TEXT SECTION Start Marker

I would start at the national level. This is something that is well-recognized as an area of importance with mandates and strategies both being encouraged and developed at the NCI and with our colleagues in the pharmaceutical industry; I participate in a committee that helps to advance this at Genentech Pharmaceutical, which is made up of external advisors on this process including Bristol-Meyer Squibb and others.
At my [institution], the Mays Cancer Center at UT Health San Antonio MD Anderson Cancer Center, we both work with the Cancer Prevention and Research Institute of Texas (CPRIT) in our efforts across the state of Texas along with our UT system partners MD Anderson and many others.
The strategies are multifold. One, it’s around trial eligibility; are there built-in barriers to participation, as it relates to kidney function, renal function, mild disorders of the metabolic syndrome, etc? Are there issues related to access? Are there issues related to the frequency of visits for the trial? Is it much more challenging for someone who is an hourly worker to participate compared with someone who has a job that is much more accommodating in terms of being away from work?
We’re also very mindful of language barriers and genuine informed consent. Many populations exist within the Hispanic community, and they all of different aspects of different cultures; I, myself, am Cuban. Here, in South Texas, it’s a very family-oriented community, and in families, there is typically a health expert. If the grandmother of the family, [for example], has cancer, and her nephew who is a pharmacist is the designated family health expert, if he is not involved with the discussion and the informed consent process, there’s no way she’s going to participate in the study or be aware of how it might be helpful.

TEXT SECTION End Marker

**WORK TO COMPLETE:**
1 > Decide whether each statement agrees with the trial-participation text, answering yes or no and quoting the words that decide it: (a) the speaker sits on a Genentech committee made up of external advisors; (b) the speaker is Mexican; (c) in the South Texas example, the family health expert is the grandmother's son.
2 > Summarize the trial-participation text in two sentences.

DATA SHOWN Start Marker

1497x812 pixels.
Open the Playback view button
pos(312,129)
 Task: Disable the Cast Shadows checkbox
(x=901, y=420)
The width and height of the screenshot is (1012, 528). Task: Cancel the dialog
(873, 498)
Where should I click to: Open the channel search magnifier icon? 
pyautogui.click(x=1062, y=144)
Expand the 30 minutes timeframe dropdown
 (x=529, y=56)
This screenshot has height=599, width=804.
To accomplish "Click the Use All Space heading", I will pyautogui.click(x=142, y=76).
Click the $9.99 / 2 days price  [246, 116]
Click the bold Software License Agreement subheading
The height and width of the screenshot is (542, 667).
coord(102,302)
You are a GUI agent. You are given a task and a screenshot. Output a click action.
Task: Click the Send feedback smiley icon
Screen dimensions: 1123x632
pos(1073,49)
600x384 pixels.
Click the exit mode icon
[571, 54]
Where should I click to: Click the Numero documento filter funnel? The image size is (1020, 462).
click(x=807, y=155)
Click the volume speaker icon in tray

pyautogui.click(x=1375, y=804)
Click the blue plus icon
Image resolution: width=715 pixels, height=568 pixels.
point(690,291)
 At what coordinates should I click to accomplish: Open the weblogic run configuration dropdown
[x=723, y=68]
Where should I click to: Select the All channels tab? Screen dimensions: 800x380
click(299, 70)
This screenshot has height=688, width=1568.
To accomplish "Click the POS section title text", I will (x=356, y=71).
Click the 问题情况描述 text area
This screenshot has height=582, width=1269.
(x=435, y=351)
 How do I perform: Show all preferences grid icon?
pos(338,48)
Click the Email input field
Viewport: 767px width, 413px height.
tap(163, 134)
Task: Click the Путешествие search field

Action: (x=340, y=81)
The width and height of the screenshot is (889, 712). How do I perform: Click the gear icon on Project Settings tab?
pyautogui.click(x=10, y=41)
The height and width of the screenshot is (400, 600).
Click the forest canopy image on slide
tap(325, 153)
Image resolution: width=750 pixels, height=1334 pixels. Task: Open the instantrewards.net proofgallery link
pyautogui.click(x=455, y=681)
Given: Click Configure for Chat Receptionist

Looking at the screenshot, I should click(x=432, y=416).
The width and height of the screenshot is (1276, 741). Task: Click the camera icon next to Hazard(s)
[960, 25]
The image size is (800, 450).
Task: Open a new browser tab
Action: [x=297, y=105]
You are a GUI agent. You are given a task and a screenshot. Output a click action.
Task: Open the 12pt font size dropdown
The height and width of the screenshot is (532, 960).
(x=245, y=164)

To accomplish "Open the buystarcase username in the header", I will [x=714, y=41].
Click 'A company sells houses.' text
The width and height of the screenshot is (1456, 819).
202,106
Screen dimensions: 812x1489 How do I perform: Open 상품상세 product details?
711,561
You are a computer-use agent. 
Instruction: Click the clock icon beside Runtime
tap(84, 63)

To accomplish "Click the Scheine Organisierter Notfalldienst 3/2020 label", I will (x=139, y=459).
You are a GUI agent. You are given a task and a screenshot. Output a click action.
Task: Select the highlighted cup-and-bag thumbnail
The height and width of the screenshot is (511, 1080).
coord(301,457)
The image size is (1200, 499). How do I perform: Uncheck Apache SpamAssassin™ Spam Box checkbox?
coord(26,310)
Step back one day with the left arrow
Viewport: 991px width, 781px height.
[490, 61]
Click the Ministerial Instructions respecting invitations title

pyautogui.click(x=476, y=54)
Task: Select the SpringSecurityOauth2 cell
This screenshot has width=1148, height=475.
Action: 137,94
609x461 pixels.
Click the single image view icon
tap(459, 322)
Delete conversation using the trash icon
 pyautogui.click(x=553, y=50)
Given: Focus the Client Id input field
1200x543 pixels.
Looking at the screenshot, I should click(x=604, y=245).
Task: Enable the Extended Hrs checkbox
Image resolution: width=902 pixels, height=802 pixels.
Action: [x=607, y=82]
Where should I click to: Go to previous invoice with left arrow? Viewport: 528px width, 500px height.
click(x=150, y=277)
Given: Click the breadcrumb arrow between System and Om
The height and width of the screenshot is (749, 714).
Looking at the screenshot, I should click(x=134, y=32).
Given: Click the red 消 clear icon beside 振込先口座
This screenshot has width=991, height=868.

DATA SHOWN End Marker

**RESULTS:**
1 >
(a) Yes: "I participate in a committee that helps to advance this at Genentech Pharmaceutical, which is made up of external advisors on this process"
(b) No: "I, myself, am Cuban."
(c) No: "her nephew who is a pharmacist is the designated family health expert"

2 > The speaker describes efforts at the national level with the NCI and the pharmaceutical industry, and at the Mays Cancer Center with CPRIT and UT system partners across Texas. The strategies look at eligibility barriers, access, visit frequency, and the burden on hourly workers, as well as language barriers and informed consent, which in South Texas families means involving the designated family health expert.